# aragacrete using limestone?



## tharsis (Jul 18, 2009)

I have decided to get into saltwater aquariums...have been doing freshwater for awhile.

I am interested in making some reef rock to start a nano-reef setup.
I have read online that Play Sand from Lowes etc can be used instead of aragonite sand..is this true?
Also, I live in Indiana and am surrounded by Limestone. can I mix crushed limestone, as opposed to crushed coral?

1 part cement
2 parts Play Sand
3 parts crushed limestone

do you guys think this would work, or is the limestone too soluble? 

thanks


----------



## Pasfur (Mar 29, 2008)

I have no experience with this topic.


----------



## onefish2fish (Jul 22, 2008)

i prob. wouldnt use the play sand. aragonite sand buffers and play sand is dirty IMO even after washing it. im not sure about the limestone.

why not look in your area for a local reefing club so you can pick up rock for cheap. even good dry rock can be found online cheap and you can seed it in a tub yourself with a few pieces of live rock. this prob. wouldnt be much more then the supplies you would need to buy to build your own unless you plan on making alot.


----------



## tharsis (Jul 18, 2009)

onefish2fish said:


> i prob. wouldnt use the play sand. aragonite sand buffers and play sand is dirty IMO even after washing it. im not sure about the limestone.
> 
> why not look in your area for a local reefing club so you can pick up rock for cheap. even good dry rock can be found online cheap and you can seed it in a tub yourself with a few pieces of live rock. this prob. wouldnt be much more then the supplies you would need to buy to build your own unless you plan on making alot.


I have looked around, no local reefing clubs near-by unfortunately. 
I have looked online for dry rock and it looks good, but it is still pretty expensive for the rock plus the shipping. I like DIY projects and I already have the sand and cement so I figured why not give it a go. 

Also I want to make my own rock so that I can really plan my aquascape...arches, tables etc. 

I have done a bit more digging around though and apparently the silica in Play Sand is rendered inert once it cures with the cement. So that should be fine. I will use aragonite sand on the bottom of the tank though. 

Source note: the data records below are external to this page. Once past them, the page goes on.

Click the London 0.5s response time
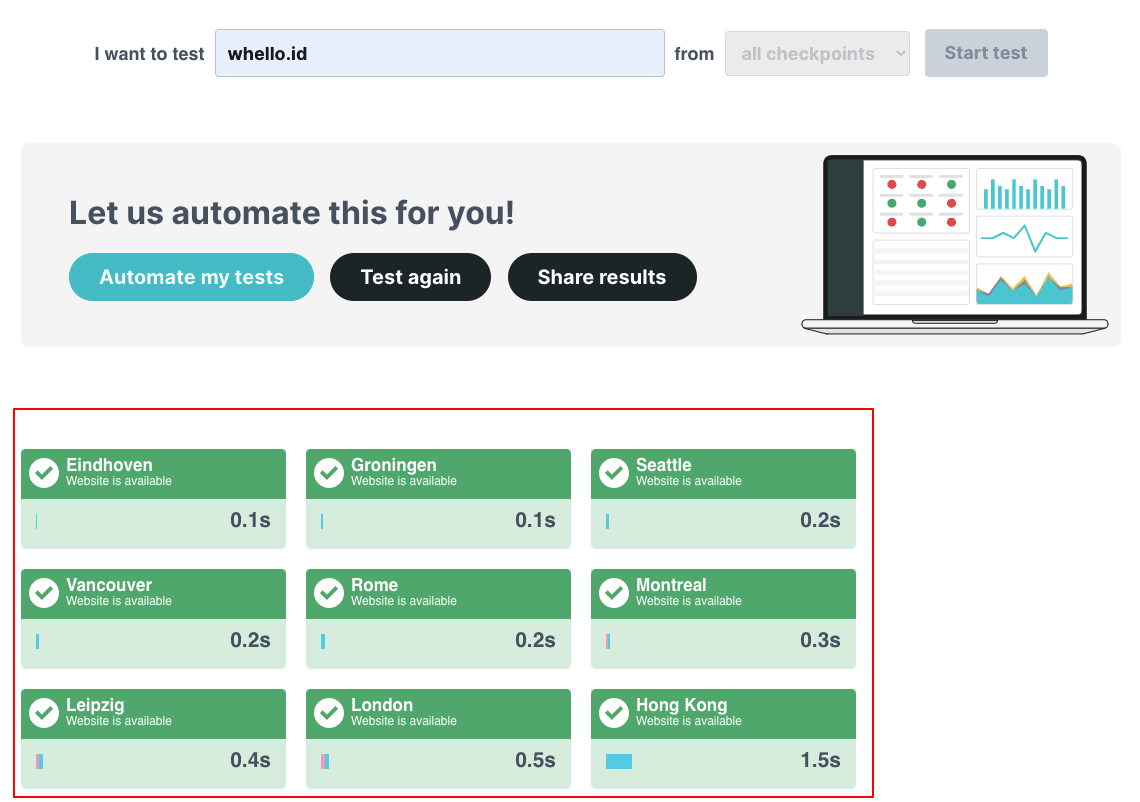 coord(535,760)
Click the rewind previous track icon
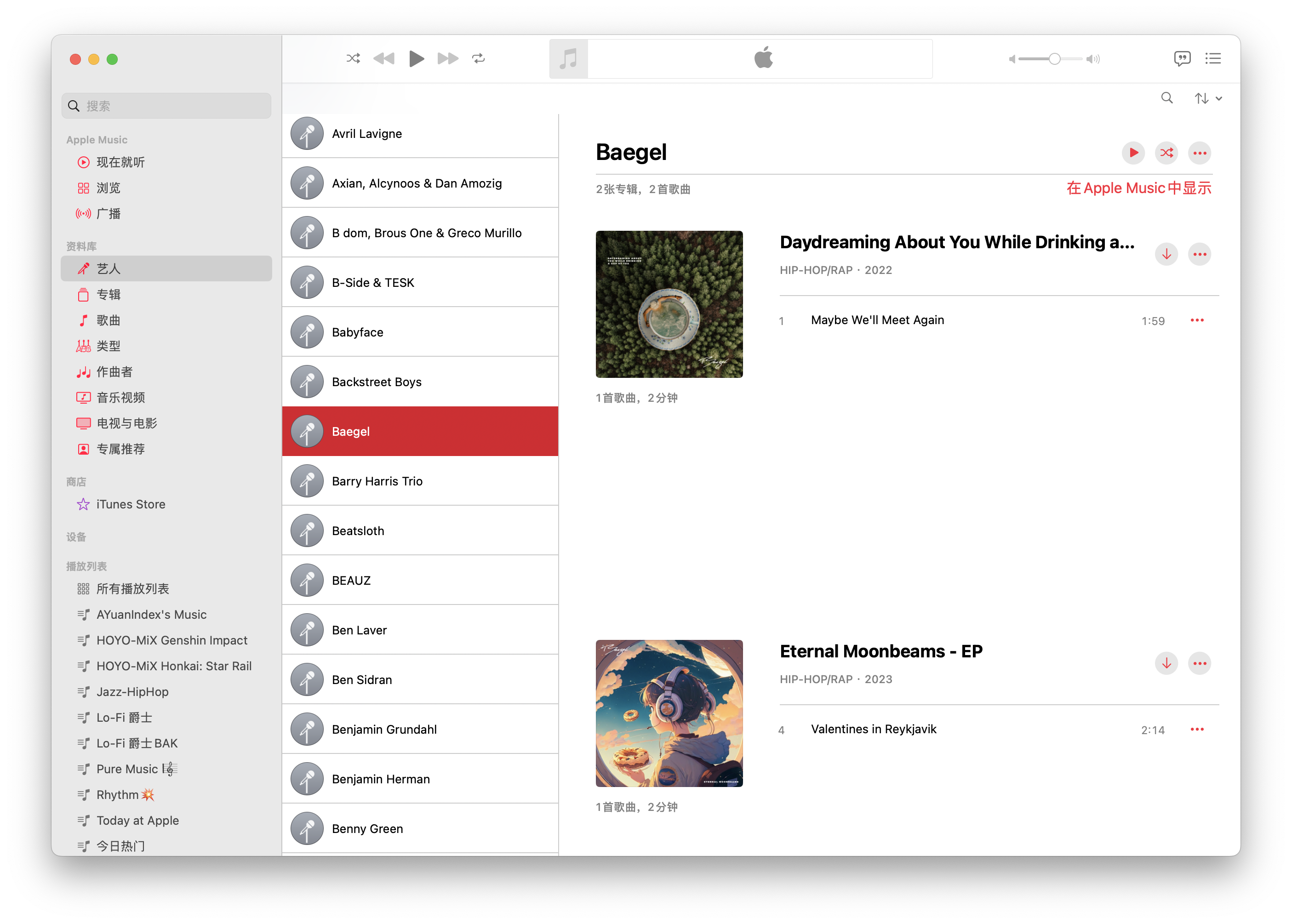1292x924 pixels. point(384,58)
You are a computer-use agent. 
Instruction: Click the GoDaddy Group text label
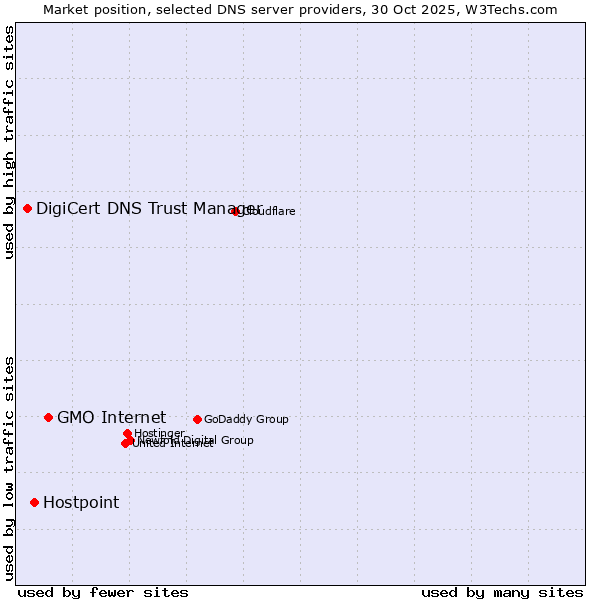246,419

Still not sure about the limestone.


----------



## wake49 (Jul 2, 2008)

The limestone might throw off the PH of the tank, it contains high amounts of calcium carbonate. It also contains some amount of silica, which can cause a diatom bloom if it dissolves into the water.

I would use Base Rock, and seed it with some Live Rock. I myself like to use rocks and substrate from the natural enviroment of my inhabitants. I have an opinion that there are still trace minerals that are present in even the Base Rock.


----------



## tharsis (Jul 18, 2009)

Ultimately I want to make my own base rock and seed it with minimal amount of live rock. 

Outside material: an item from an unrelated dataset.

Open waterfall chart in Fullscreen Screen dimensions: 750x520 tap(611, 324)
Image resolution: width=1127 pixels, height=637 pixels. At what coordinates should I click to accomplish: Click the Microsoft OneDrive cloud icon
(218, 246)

Aragonite is calcium carbonate also just with a higher crystalline stability, but the solubility of limestone is not that much lower than aragonite...I don't think. You are right about the silica though, I will have to check the silica content of the rocks I want to crush.


----------



## wake49 (Jul 2, 2008)

You could try it. The process in which Limestone breaks down naturally is over the course of thousands of years. There is also a lot of back and forth dialogue about silica in the reef aquarium, and I recently read an article about a hobbyist who doses silica into his reef aquarium. I will try to dig it up. 

The biggest reason that people such as myself don't deviate from the natural Live and Base rock is because it has been around for years and I know will not cause harm to the inhabitants of my tank. The risk is very minimal, as long as I let the rock properly cure. With DIY rock and other substances, I do not know the outcome, and therefore would NOT try it in my personal aquarium.


----------



## Kellsindell (Sep 15, 2008)

Limestone is mineral enriched and that may have some adverse effect, i can't say for sure, but wouldn't recommend you use it. I'd say just order online or there's a mixture that you can use that'll allow you to make rocks and mold them to your hearts desire. can't remember what it's called though, but i hear it's really cheap.


----------